日本のメタン排出量のうち、牛などの消化管内発酵で排出されるメタンは27%を占めており(2019年確報値)、温室効果ガスの排出削減技術の開発が課題となっています。これまで、メタン低減に効果的であった抗生物質については、耐性微生物の出現などの懸念から、その使用を禁止する地域(EU)や、今後の継続使用に慎重な地域(日本他)があります。

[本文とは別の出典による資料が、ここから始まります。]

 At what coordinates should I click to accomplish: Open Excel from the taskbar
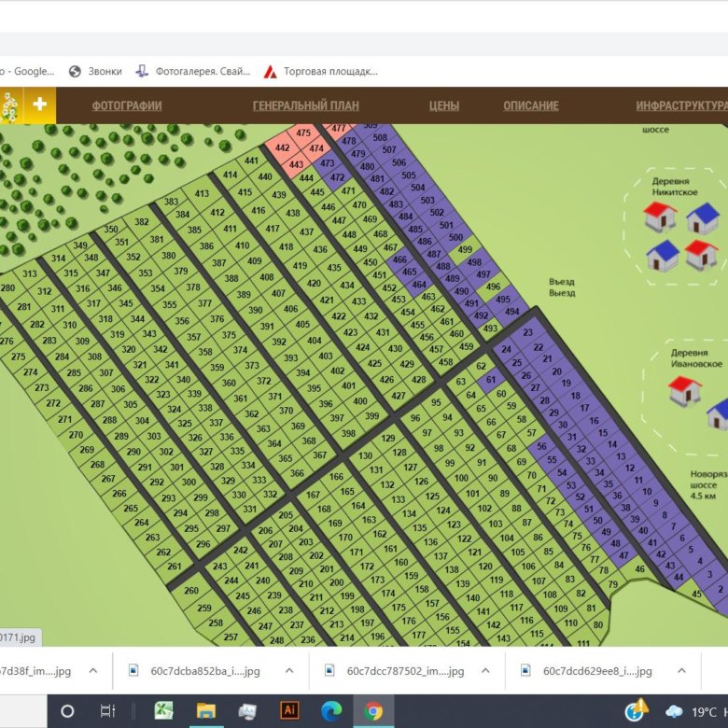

そこで、当社では環境負荷の少ない方法により、メタンガスの低減対策に取り組んで参りました。石垣島の泡盛メーカーでは製造過程で蒸留粕が副産物として発生し、不要な蒸留粕の保管や廃棄に苦労してきた歴史があります。やえやまファームでは、その泡盛粕を発酵して飼料に配合し、牛の呼気中メタンガスに及ぼす影響について検証を行ってきました。
3.結果
①泡盛粕を含む飼料を与えた牛の呼気メタンガス量の減少(特許出願中)
泡盛の蒸留粕を配合した発酵飼料を与えた牛(泡盛粕投与群)と、通常飼料を与えた牛(通常食群)で、呼気中のメタンガスを測定したところ、泡盛粕投与群の呼気中メタンガス濃度は有意に減少していることが確認できました(図2)。また、文献値を基にメタンガス濃度からメタンガス発生量(L/day/頭)を算出したところ、泡盛粕投与群のメタンガス発生量はおよそ47%減少していることを確認しました(図3)。
②泡盛粕を含む飼料を与えた牛の糞便中短鎖脂肪酸の増加(特許出願中)
泡盛粕投与群と通常食群の牛について、糞便中の短鎖脂肪酸を測定したところ、泡盛粕投与群において、短鎖脂肪酸の1種である酢酸の量が有意に増加していることを確認しました(図4)。また、短鎖脂肪酸である酪酸、プロピオン酸でも同様の傾向が認められました。このことから、泡盛粕発酵飼料の投与が牛の腸内環境に影響を与える可能性が示唆されました。短鎖脂肪酸は、動物の組織でエネルギー源となり、脂肪を合成する材料としても利用されることが知られています。
4.今後の展望
本研究により、泡盛の製造副産物である蒸留粕を発酵させて牛の飼料に配合することにより、牛の呼気から排出されるメタンガス濃度や発生量が減少することが分かりました。メタンガスは地球温暖化の原因として世界的な課題と考えられており、今後も環境負荷を低減する方法やメカニズム解明の研究を進めていきます。
一方、短鎖脂肪酸は反芻家畜の主要なエネルギー源になることが知られており、脂肪の質や肉質の改善にも寄与できる可能性を探っていきます。泡盛の蒸留粕の研究を通じ、地域の活性化や循環型農業などサステナブルな社会の実現にチャレンジしていきます。